En El castillo, la novela de Kafka que se lee como un chiste que ya se ha prolongado demasiado, cuando K, el agrimensor, llega al pueblo y duerme improvisadamente en la sala de la posada, es despertado por el hijo del alcalde, quien delicadamente lo amenaza: “Este pueblo es propiedad del castillo, quien vive aquí o pernocta, vive de cierta manera en el castillo. Nadie puede hacerlo sin autorización del conde. Usted, sin embargo, o no posee esa autorización o al menos no la ha mostrado”. La situación abre varios caminos narrativos que, de cierta manera, en la forma en que se siguen hasta ser clausurados, son los que le dan forma a la novela (necesariamente inconclusa). Es una estrategia genial pues causa que la narración avance aporéticamente: crea nuevos problemas, a menudo absurdos o disparatados pero siempre envueltos en la nebulosa lógica de lo narrado, que se solucionan o no para abrir, sin tregua, problemas renovados. Es, por supuesto, una de las estrategias que han abierto o consolidado tradiciones literarias más o menos ocultas. La sospecha es que uno podría establecer aquí una constelación de autores que han usado esas estrategias narrativas, pero también otras, que sirven a un deseo por avanzar relatos bajo el embrujo que arroja una prosa que se desenrosca.

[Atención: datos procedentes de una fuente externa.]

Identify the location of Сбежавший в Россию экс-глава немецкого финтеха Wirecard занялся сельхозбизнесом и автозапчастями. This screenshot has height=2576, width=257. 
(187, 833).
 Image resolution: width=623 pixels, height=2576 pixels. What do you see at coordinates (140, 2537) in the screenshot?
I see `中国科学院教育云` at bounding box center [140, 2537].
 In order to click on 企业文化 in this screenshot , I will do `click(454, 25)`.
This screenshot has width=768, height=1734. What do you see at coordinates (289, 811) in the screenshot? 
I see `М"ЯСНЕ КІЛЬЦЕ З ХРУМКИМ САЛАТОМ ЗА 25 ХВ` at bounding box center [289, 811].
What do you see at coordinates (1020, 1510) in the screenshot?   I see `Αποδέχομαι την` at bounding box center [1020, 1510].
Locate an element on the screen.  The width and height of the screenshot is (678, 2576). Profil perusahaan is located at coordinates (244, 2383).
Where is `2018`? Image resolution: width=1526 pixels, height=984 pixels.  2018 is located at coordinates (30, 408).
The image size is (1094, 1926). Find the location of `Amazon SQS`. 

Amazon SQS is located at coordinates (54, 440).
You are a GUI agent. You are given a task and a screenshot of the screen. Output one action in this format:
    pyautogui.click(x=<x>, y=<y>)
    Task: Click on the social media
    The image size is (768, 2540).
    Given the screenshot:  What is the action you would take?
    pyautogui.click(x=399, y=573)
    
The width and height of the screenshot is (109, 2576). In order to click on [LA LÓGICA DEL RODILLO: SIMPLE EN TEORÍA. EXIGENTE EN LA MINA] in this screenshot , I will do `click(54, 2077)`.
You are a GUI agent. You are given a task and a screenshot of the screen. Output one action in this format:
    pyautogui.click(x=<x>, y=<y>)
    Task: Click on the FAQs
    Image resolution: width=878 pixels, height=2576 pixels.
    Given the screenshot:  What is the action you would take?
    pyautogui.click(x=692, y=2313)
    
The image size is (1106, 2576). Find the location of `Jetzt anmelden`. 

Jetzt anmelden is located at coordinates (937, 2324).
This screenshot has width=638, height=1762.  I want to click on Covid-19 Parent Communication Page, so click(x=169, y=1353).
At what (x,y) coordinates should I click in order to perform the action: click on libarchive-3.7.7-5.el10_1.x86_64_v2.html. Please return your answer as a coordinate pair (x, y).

Como ocurrió con sus dos libros de 2015, Kafka en traje de baño (de crónica) y Los gatos de Schrödinger (una novela), en Mil monos muertos, compuesto por ocho relatos, Franco Félix no se apura por ocultar –más bien, parece que la presume– la tradición narrativa a la que aspira. No se trata, insisto, de una tradición necesariamente oculta pero sí exigente, no sólo para el lector sino para la estirpe de autores que han buscado formar parte de ella. “Este pueblo es propiedad de Irán Castillo”, uno de los mejores relatos del volumen (si medimos con la vara humorística), es también uno donde se hace referencia explícita a esta resistente tradición.
Dos cuentos más destacan especialmente: “La inutilidad de volar”, con el que abre el volumen, y “Objeto A goza la muerte”, con el que cierra. En ellos una situación cotidiana (la discusión de baño de una pareja) o una disparatada o fantástica (un tipo hace un pacto con un demonio de poca monta) dan para construir complejos edificios intelectuales (de la misma manera en que dormir donde no es permitido detona un castillo narrativo clásico). Aunque hay un tema que más o menos hila a los ocho relatos (se insiste en el problema del suicidio y la muerte) resulta más interesante cómo algunas situaciones –algunas decididamente disparatadas, otras menos efectivas– dan para construir relatos, aprovechando canteras conceptuales de la pseudociencia pero también del psicoanálisis, la filosofía y la teología (y ocasionalmente a la cultura popular). Aunque la sombra de Donald Barthelme (un valiente narrador que, como Lydia Davis, se exigió escribir a la sombra de Beckett) también se proyecta sobre varios de los relatos de Félix, debe decirse que la prosa entre neurótica y vigoréxica lo acercan más a la órbita de David Foster Wallace, un ensayista destacado que, en contraste, fue desigual en sus relatos. Es la razón por la que relatos contenidos y breves como “Este pueblo pertenece a Irán Castillo” sean más efectivos que el arriesgado “Muertes falsas” (que puso y disparó la trampa de engolosinarse con ciertos recursos narrativos, como el uso del pie de página, que famosamente Foster Wallace exprimió).
Algo más debe decirse sobre la capacidad imaginativa que delata el libro: los personajes-situaciones colindan a menudo con lo inverosímil, en vecindad con lo absurdo, sin demasiada ceremonia. En “Esto es, innegablemente, una pipa”, un trío de drogadictos descubren su vocación empresarial después de exhumar un cráneo con el que crean una mítica pero efectiva pipa para fumar mariguana. En “Chicas suicidas” una estudiante es persuadida por su novio, un practicante de sumo a quien sólo conoce en línea, de ingresar a la industria del porno, sacándole provecho a una malformación que la hace ideal para un nicho de mercado. La malformación, un grotesco lunar con forma de calavera, repentinamente comienza a hablarle a la estudiante. ¿A quién se le ocurren cosas así? A Franco Félix.